A highly diverged beta 1 exon in the DR region of the human MHC: sequence and evolutionary implications.

Abstract

The DR subregion of the human major histocompatibility complex from a DR4 haplotype includes the well-characterized DR alpha, DR4 beta, DR(MT3)beta psi genes. In addition, the region between the DR alpha and the proximal DR(MT3)beta contains several copies of conserved DR beta-related sequences. These repeated elements, numbered II, III, and IV, include the DR beta signal sequence and a region located further upstream. Further examination of these conserved sequences showed that DR beta first intron sequences are present at the 3' ends of these repeats. Progressively longer portions of the DR beta first intron are conserved from repeat II to repeat IV, producing a gradient of conservation. The most complete repeat element of repeats II, III, and IV is associated with a lone beta 1 exon (DR beta 1). Upon sequencing, DR beta 1 was found to contain several deleterious mutations, indicating that it is nonfunctional.

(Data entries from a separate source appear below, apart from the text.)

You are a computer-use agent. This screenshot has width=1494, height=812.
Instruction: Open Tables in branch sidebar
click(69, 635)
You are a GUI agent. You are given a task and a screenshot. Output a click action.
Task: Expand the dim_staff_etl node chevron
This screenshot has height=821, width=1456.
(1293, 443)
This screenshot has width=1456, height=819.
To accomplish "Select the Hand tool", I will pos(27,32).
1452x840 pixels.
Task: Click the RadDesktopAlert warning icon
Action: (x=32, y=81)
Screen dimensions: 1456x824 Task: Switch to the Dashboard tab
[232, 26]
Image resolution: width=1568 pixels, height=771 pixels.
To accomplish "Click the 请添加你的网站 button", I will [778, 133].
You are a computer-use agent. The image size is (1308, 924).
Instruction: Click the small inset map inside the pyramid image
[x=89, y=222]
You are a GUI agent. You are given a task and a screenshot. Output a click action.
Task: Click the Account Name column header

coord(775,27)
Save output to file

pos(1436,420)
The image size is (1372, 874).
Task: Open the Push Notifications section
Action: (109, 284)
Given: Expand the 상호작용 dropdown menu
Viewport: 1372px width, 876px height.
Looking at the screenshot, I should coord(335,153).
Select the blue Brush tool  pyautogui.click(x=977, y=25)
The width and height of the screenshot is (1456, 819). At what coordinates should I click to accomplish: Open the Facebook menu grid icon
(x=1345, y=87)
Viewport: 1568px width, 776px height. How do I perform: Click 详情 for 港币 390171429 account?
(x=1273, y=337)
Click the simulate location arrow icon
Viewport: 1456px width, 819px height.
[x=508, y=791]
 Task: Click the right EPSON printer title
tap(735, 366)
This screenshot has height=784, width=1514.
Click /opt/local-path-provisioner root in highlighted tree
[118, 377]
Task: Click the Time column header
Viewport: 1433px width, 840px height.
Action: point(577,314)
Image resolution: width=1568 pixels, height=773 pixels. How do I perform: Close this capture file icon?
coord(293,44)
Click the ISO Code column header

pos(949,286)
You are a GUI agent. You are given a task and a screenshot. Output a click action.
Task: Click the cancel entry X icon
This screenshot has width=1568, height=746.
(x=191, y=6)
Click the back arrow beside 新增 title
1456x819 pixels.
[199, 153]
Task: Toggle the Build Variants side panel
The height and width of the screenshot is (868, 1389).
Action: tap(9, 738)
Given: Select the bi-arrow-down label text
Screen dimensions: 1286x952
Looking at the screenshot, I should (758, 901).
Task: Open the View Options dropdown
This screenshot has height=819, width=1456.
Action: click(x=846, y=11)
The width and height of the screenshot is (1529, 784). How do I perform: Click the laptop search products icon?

DR beta 1 has accumulated a large number of replacement substitutions and mutations at positions which are invariant in beta 1 domains from expressed DR beta genes: 77.8% of the nucleotide substitutions were replacement substitutions, and 41.5% of the amino acids at invariant positions have been altered. Calculations based on these figures suggest that DR beta 1 may have become inactive approximately 25 million years ago. There are, however, two histidine residues within a variable region which are unique to DR beta 1 and the DR4 beta gene, suggesting that they represent a gene pair which probably evolved by duplication of a single DR beta chain gene.